More importantly, I would like to announce a new little daily project.  I want to go through this sketchbook, take a picture, and say a little something about it.  My memory might get jogged and it’ll be interesting to see not only my progress but remember how I made this and what my thought process was.  There is only one caveat – this will be done only through my twitter feed.  I don’t want to bog down by blog everyday with a picture and a bit of text for two reasons.  1) I don’t think I have enough time post on the blog and 2) I imagine what I have to say about every page is about 120 characters or less.  For specifically interesting pages, I'll probably write a blog post on it, since there's more to say than 120 characters allow me (and, as you probably know, I'm just wordy). 

This seems like it’ll be fun and it will keep be interacting socially.  While I’ll post the picture and the blurb on my twitter feed, I’ll also extend that to my facebook page (click a link to see the picture) so you don’t have to follow me or start a twitter account in order to keep up.  Trust me, this isn't a ploy to get more followers (and I try to be the least annoying on that social media).  My handle is @JL_Illustration.  

So with that said, let’s start with page number 1!

Wow, I didn't expect that.  As I said, at the time I was working on a graphic novel.  It's on hiatus now as I need to revamp the way I approach it, but these were the seedlings I originally planted.  This was supposed to be the first page.  You can see that it's completely different than what I showed in the blog post I linked in the beginning of this post.  This reads more like an epilogue and the writing on the side is embarrassingly terrible.  Here's what it says:

"Hard to believe that after so many years, the stories we told were true.  Remember those super strong guys?  With all that energy power, bloasting each other, trying to save/destroy the Earth?  Well, turns out it's possible.  I'll save you the science-y explanation (yea, I don't actually know it so unknown) but little by little, people started popping up with this power.  All I know is that it's genetically based."

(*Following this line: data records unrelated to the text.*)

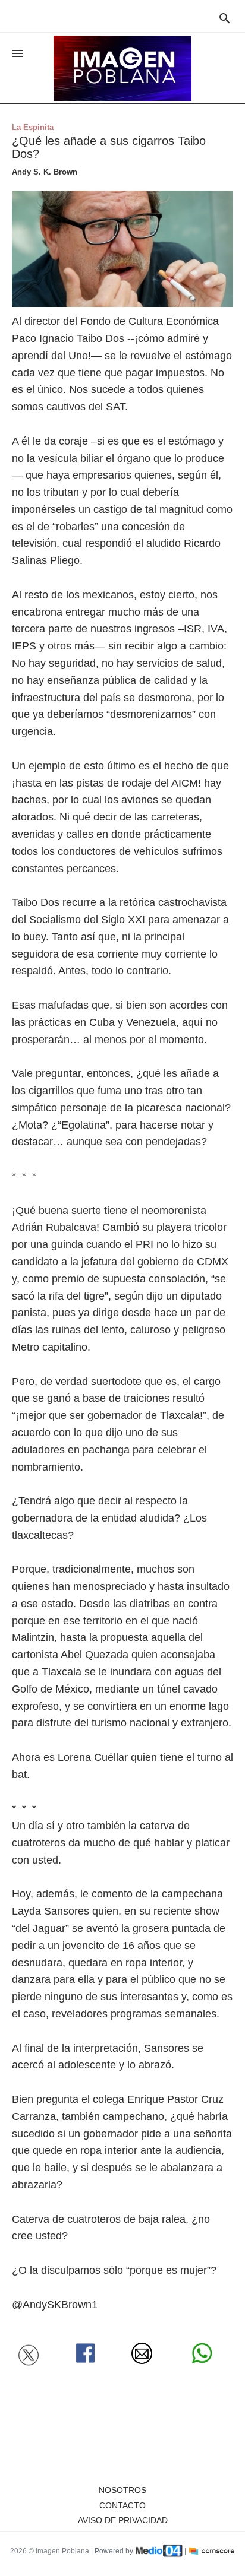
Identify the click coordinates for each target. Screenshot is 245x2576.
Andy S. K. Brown (44, 171)
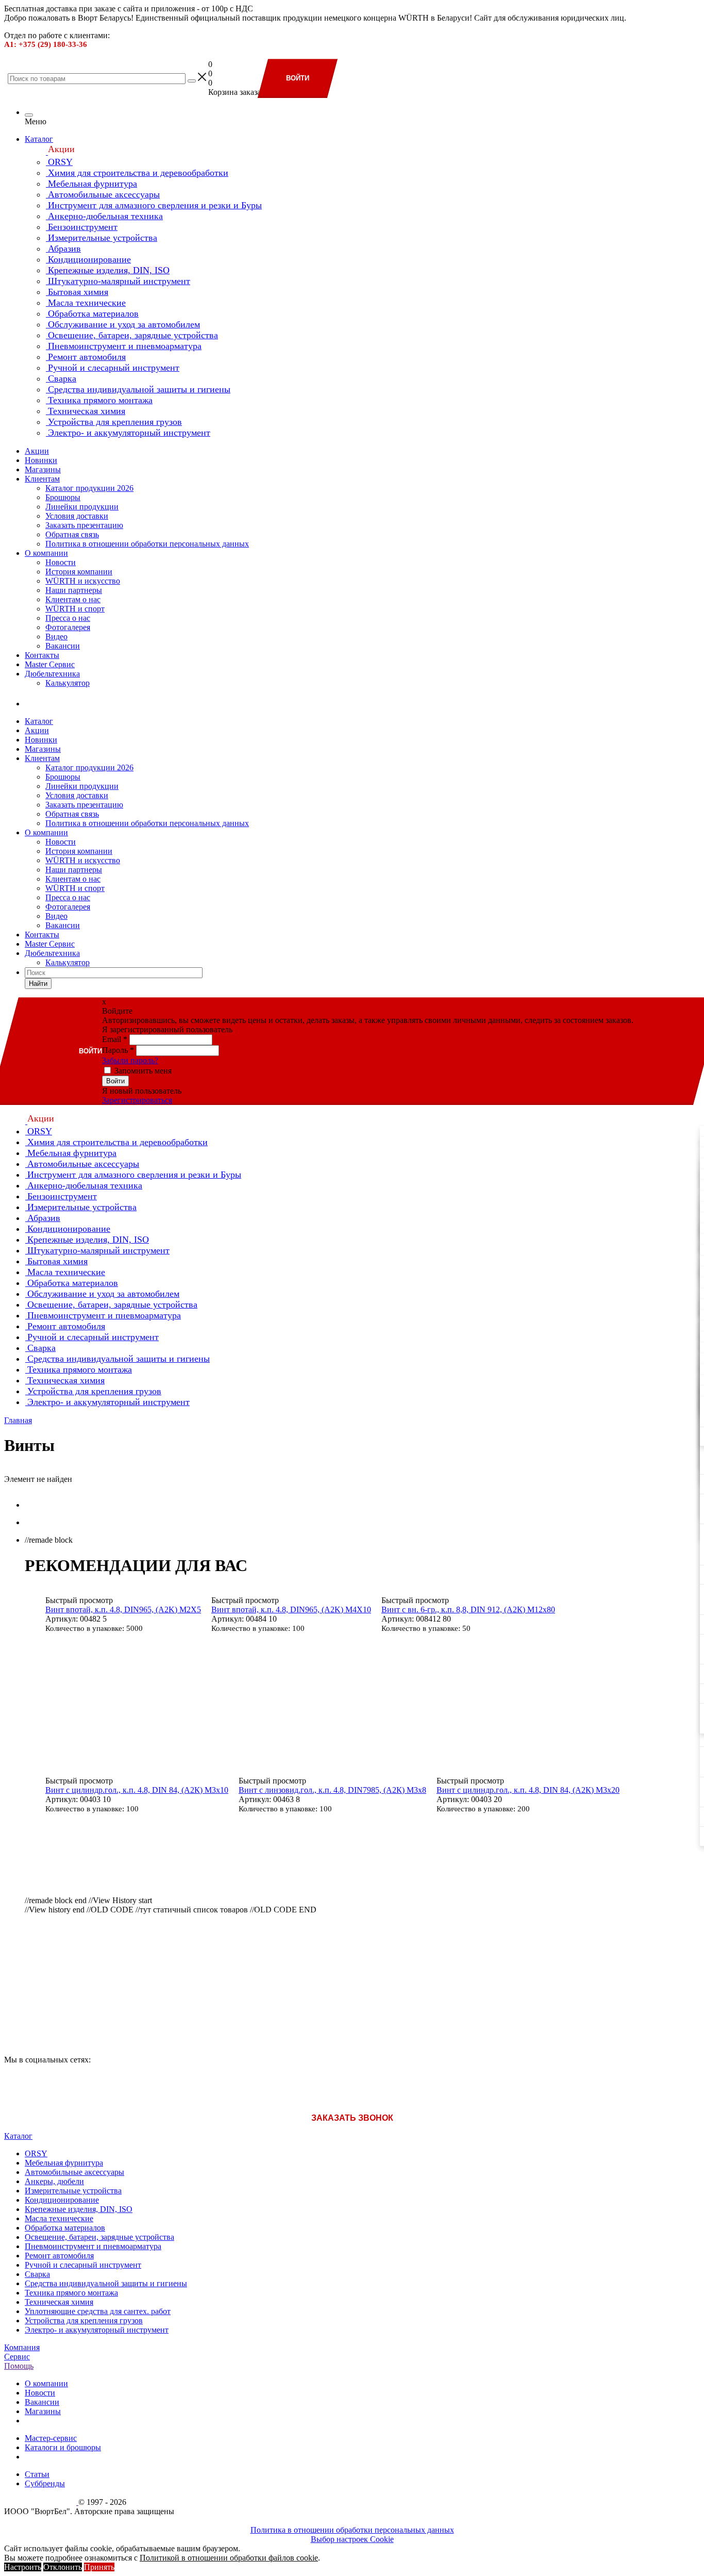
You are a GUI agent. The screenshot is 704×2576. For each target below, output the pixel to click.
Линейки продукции (82, 506)
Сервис (17, 2356)
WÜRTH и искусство (82, 580)
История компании (78, 571)
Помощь (18, 2366)
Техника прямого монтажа (71, 2292)
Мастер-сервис (51, 2438)
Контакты (42, 655)
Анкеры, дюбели (54, 2181)
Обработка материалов (65, 2227)
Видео (56, 636)
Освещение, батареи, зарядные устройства (99, 2237)
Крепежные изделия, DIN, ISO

I get what I was trying to go for, but the casual language adds to the vague prose which amounts to little else.  It's not very good at all.  I think I mentioned that part of this graphic novel idea was inspired heavily by Dragonball Z - something that is much more obvious in this image.  Looking at the art, I'm not horrified by it, which is a good thing, but I do remember this taking me FOREVER.  I feel good that something like this would take me a fraction of the time.  Not because speed is inherently important, but because the knowledge I lacked at the time I could use to shortcut many processes.  

So there's page number 1.  Tomorrow - page number 2.